"No maté a Narumi" Kurosaki, aseguró este martes el chileno Nicolás Zepeda, durante el nuevo juicio en apelación en Francia por asesinar presuntamente a su exnovia japonesa en 2016 y en el que se enfrenta a cadena perpetua.
El tribunal de apelación de Vesoul confirmó en 2023 la pena de 28 años de prisión impuesta en 2022 a Zepeda por asesinato premeditado, pero la Corte de Casación francesa ordenó el año pasado un nuevo juicio por irregularidades.
"Niego los hechos que se me reprochan. Soy inocente. No maté a Narumi. Lucho por demostrar que es así", dijo Zepeda, vestido con una chaqueta oscura y polera gris azulado, ante el tribunal de Lyon, en el este de Francia.
Hasta el 26 de marzo, el tribunal deberá determinar de nuevo si Zepeda estuvo detrás de la desaparición en diciembre de 2016 de la joven japonesa de 21 años en Besanzón, donde estudiaba francés. Su cuerpo nunca apareció.
Su abogado
Sylvain Cormier ya avisó que su cliente, en prisión preventiva desde su extradición desde Chile a mediados de 2020, seguirá defendiendo su inocencia en el nuevo juicio con jurado popular.
El acusado, de 35 años, siguió la lectura del informe de hechos inicial sin inmutarse. En primera fila, la madre y hermanas de Narumi, que siguen la audiencia gracias a la interpretación en japonés, tampoco reaccionaron.
Para la familia, este nuevo juicio "es una pesadilla", aseguró a la prensa su abogada Sylvie Galley. "No esperan nada de este nuevo proceso", sólo que "se respete la memoria" de Narumi, agregó.
Según la acusación, Zepeda habría cruzado el Atlántico a finales de 2016 dos meses después de terminar su relación con la joven, sin avisarle.
Tras espiarla durante varios días en la residencia universitaria Rousseau de Besanzón, el 4 de diciembre de 2016 coincidió con ella y fueron a cenar juntos. A continuación, la habría matado de madrugada en su habitación.
Los "gritos de mujer" que estudiantes escucharon son la "prueba central" de que murió, defendió en 2023 el entonces fiscal, Étienne Manteaux. Un día después, se habría desecho del cuerpo en una zona boscosa cercana o en el río Doubs.
Posteriormente, habría hackeado sus cuentas en redes sociales para hacer creer que la joven, a quien conoció en Japón en 2014, seguía viva, mientras él ganaba tiempo para regresar a Chile.

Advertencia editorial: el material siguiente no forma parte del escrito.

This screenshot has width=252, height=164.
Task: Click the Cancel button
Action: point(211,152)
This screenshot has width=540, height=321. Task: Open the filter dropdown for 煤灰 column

Pese a no haberse hallado nunca el cadáver, la acusación se basa en la densidad de indicios que corroborarían que se trata de un crimen premeditado: testimonios, datos de telefonía, geolocalización del auto que arrendó, etc.
La defensa alega que, en ausencia de cuerpo y de pruebas materiales, debía ser absuelto por el beneficio de la duda.
"Como padre, lo único que pido es que lleguemos a la verdad", aseguró a AFP Humberto Zepeda, que defiende la inocencia de su hijo.
La Corte de Casación anuló el anterior juicio porque uno de los investigadores usó una presentación Powerpoint durante su declaración, que no había comunicado previamente a la defensa, y realizó nuevos actos de investigación.